### Records provided

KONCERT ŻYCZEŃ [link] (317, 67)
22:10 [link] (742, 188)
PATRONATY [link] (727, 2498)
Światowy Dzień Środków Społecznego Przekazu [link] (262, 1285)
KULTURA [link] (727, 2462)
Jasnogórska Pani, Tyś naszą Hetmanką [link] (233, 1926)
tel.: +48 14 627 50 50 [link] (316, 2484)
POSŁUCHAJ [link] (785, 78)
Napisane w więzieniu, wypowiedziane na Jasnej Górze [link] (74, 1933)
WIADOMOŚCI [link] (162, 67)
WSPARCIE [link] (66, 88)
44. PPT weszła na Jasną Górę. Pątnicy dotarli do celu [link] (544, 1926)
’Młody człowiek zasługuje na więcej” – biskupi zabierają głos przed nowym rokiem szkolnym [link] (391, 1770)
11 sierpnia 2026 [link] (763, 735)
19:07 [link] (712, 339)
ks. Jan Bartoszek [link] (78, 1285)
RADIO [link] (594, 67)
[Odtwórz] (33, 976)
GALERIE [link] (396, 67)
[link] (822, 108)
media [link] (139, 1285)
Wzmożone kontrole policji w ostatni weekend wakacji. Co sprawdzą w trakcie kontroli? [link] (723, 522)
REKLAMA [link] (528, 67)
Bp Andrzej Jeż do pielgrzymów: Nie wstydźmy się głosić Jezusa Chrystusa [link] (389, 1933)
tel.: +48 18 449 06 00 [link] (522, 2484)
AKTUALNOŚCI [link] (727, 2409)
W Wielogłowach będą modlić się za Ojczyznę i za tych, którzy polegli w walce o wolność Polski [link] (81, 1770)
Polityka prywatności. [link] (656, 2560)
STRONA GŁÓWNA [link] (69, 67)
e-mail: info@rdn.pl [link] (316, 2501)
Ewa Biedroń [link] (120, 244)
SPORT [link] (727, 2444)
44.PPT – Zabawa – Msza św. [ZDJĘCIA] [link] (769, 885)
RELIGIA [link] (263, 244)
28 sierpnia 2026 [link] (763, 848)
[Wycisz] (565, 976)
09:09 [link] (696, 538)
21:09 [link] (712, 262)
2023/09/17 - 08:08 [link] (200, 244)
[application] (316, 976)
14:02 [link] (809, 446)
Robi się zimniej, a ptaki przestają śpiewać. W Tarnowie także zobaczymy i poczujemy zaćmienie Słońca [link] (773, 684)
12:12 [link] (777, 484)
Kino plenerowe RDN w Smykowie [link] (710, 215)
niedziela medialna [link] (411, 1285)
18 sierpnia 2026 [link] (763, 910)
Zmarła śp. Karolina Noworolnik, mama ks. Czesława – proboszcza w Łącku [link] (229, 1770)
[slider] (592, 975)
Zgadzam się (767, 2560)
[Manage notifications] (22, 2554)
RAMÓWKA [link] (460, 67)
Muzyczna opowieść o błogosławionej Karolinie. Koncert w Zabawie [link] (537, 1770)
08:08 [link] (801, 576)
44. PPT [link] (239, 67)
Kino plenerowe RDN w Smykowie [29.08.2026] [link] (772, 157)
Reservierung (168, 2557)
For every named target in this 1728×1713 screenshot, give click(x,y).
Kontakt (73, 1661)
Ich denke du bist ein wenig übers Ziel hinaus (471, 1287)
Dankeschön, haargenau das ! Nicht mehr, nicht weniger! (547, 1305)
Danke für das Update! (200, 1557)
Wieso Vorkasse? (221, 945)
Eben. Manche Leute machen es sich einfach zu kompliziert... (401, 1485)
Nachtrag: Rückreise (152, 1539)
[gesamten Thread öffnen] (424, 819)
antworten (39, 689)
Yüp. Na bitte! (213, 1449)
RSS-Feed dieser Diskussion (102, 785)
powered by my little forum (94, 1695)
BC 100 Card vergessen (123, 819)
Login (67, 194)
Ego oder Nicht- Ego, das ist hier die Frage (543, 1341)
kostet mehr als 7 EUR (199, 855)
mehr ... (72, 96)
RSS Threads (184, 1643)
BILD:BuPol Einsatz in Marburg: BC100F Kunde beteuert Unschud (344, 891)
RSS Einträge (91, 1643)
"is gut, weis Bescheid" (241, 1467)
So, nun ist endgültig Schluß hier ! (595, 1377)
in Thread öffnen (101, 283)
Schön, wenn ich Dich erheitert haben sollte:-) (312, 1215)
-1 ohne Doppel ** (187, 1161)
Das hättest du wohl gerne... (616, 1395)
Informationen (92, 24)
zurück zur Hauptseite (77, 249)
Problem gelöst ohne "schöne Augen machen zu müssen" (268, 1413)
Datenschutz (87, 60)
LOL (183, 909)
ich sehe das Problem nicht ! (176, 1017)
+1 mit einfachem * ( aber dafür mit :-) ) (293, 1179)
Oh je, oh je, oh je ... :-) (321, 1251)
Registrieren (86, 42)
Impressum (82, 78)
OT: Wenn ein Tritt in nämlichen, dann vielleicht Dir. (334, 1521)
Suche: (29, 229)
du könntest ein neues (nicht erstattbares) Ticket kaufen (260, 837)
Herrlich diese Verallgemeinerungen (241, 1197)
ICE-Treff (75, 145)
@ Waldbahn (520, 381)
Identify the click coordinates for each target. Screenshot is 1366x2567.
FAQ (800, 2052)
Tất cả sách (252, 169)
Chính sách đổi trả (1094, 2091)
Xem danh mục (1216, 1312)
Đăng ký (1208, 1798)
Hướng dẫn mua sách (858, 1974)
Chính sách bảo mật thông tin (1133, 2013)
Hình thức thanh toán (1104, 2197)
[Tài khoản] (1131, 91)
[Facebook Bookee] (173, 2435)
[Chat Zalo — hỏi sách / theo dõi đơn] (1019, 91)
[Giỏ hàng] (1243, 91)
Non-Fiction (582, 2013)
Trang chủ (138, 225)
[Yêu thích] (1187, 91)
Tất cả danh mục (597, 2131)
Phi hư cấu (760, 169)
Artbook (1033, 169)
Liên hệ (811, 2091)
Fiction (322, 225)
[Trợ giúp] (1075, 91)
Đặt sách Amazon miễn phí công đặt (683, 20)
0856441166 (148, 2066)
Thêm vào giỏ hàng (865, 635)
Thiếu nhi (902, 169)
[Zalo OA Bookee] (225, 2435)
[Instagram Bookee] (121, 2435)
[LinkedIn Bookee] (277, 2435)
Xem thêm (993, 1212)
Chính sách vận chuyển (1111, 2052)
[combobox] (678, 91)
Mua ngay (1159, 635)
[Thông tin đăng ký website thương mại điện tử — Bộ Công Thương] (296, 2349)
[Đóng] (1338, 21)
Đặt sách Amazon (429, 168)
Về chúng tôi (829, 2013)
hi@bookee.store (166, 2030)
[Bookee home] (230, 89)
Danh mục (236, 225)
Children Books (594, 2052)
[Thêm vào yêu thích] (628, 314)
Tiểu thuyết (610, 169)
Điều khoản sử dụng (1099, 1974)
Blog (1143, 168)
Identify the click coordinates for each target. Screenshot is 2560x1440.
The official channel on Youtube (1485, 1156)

######

__To do__: Would you report every line of the entries above containing the word "Kino"?

__Task response__:
Kino plenerowe RDN w Smykowie [link] (710, 215)
Kino plenerowe RDN w Smykowie [29.08.2026] [link] (772, 157)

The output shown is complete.